Envoûtée, ensorcelée par mon roman du moment. Ce n’est pas la première fois, me direz-vous. Mais chaque fois, c’est comme si c’était la première fois. L’envoûtement est magique, il n’y a que çà à savoir.
Je suis actuellement habitée par Dans la main du Diable d’Anne Marie Garat. Le roman n’est pas encore terminé, mais je suis tous les jours en train de m’envoler vers cette année 1913. Je vous ferai prochainement une critique sur le site de LaMainEnchantée.
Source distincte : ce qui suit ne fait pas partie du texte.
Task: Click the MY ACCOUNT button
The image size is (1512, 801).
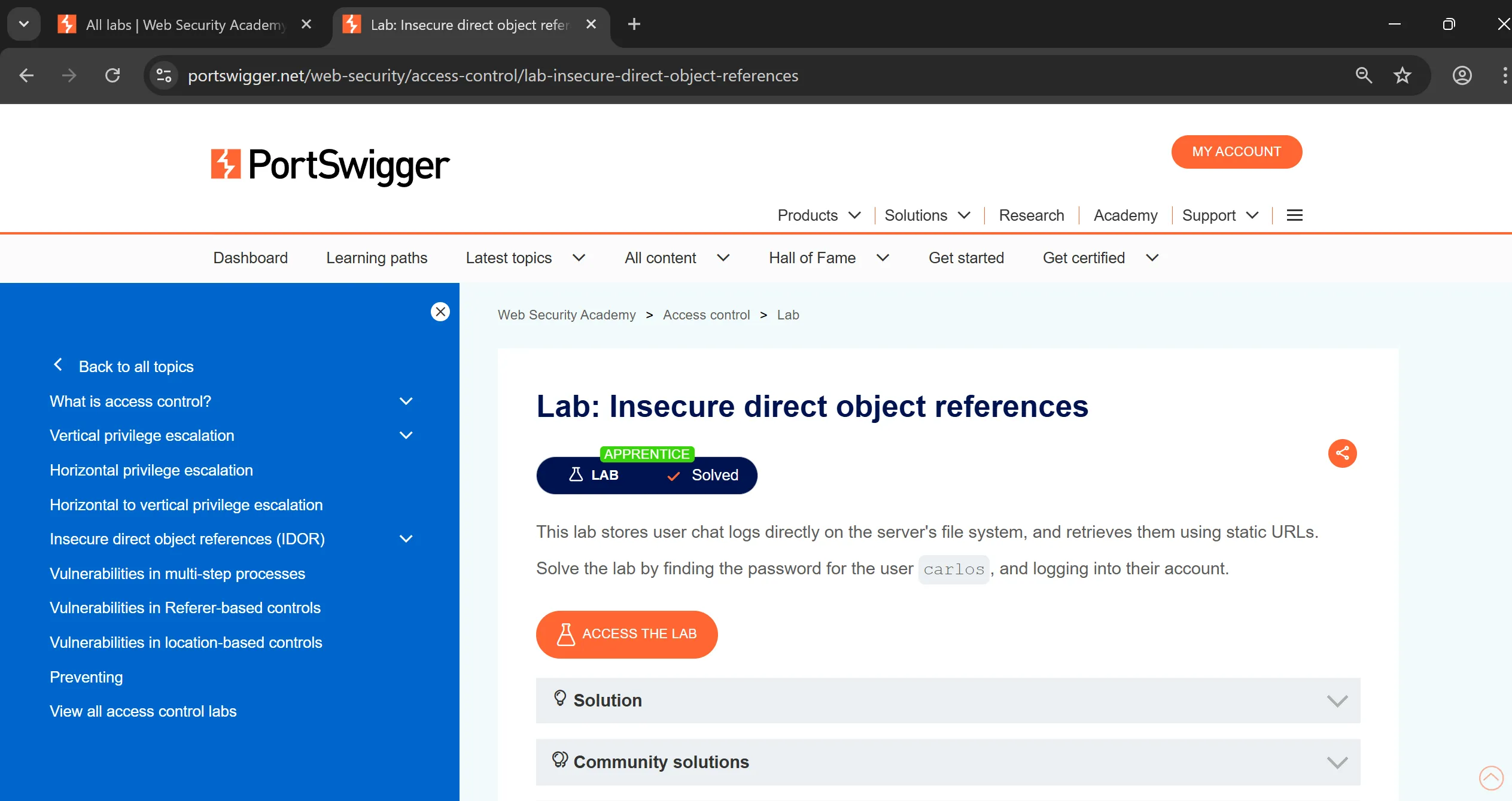Action: 1236,152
Je ne vois plus le Paris d’aujourd’hui, empli de voitures et couvert de pollution, mais je le vois avec ses garçons porteurs de journaux, ses maisons, et les campagnes à juste quelques kilomètres de Paris. J’imagine les dames et leur chapeau ornés de voilettes, leurs gants immaculés, leur coiffure sophistiquée… Le livre me sert de filtre pour voir au-delà d’aujourd’hui, les âmes passées hier…
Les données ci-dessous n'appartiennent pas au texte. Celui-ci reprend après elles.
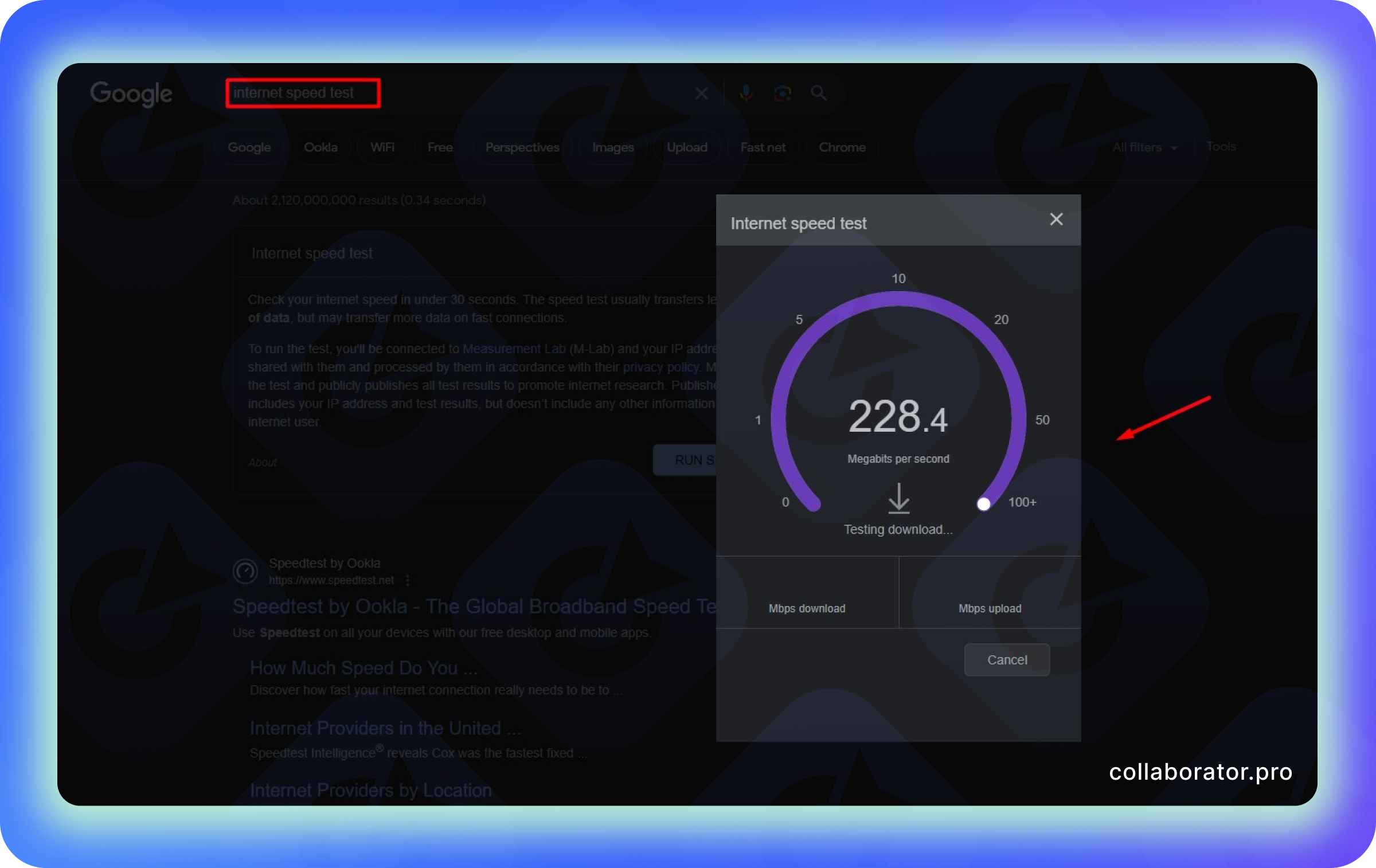Select the WiFi filter chip
The image size is (1376, 868).
382,147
Il arrive parfois que la lecture nous transporte vers des univers que l’on n’aurait jamais imaginé accessibles. Parfois plonger dans un livre jusqu’à en être submergé, nous met dans un état semi-végétatif. Le monde se déroule dans sa plus parfaite banalité quotidienne mais notre âme, elle, reste prisonnière de plein gré d’un pavé de plusieurs centaines de pages. Le phénomène est encore plus impressionnant lorsque le livre en question déroule une histoire située dans une époque passée.
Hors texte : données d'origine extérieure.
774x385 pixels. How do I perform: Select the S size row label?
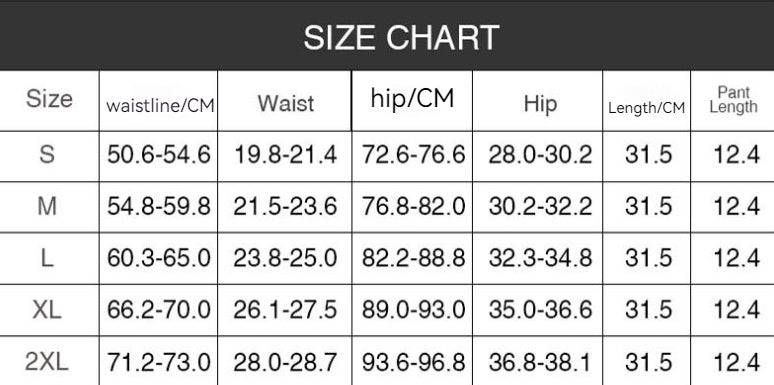47,155
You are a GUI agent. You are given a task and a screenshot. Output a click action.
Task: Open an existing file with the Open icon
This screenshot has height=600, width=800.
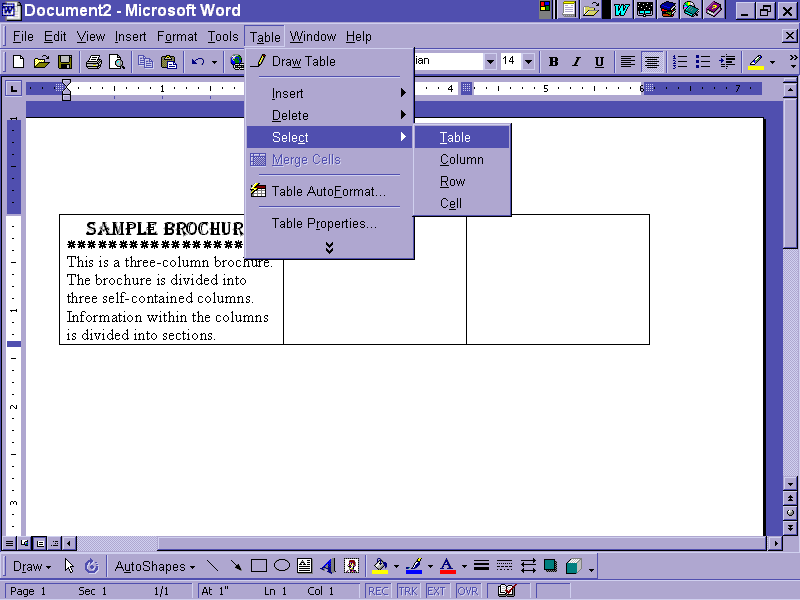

Les romans historiques ne sont pas toujours ceux que l’on croit : poussiéreux, jaunis, et entassés dans les armoires de nos grands-parents. Il suffit parfois simplement d’un roman contemporain où l’écrivain utilise l’histoire de sa famille pour en faire le coeur de l’intrigue. Certains personnages sont si forts, certains paysages si évocateurs, qu’il suffit de les suivre dans leur pérégrinations quotidiennes pour voyager. Prenez par exemple Au bord des cendres de Jean-François Bouygues qui narre la vie d’une famille entre 1936 et 1945. A chaque ouverture de ce livre, j’avais la sensation de prendre un train pour l’histoire d’une famille française, entre attentisme, résistance et collaboration, en temps de Seconde Guerre Mondiale. Un voyage, un dépaysement, un coeur qui est ailleurs qu’ici, si loin et si près en même temps. Cette lecture fût si intense que les larmes m’en ont coulé une heure durant après la lecture de la dernière page.
Il suffit d’un rien pour sentir battre son coeur en parfaite symbiose avec le personnage principal d’une de ces époques passées du XXème siècle, qui ne sont que deux ou trois générations au-dessus de nous. Juste quelques mots, quelques pages, un monde fait d’images que la langue française construit.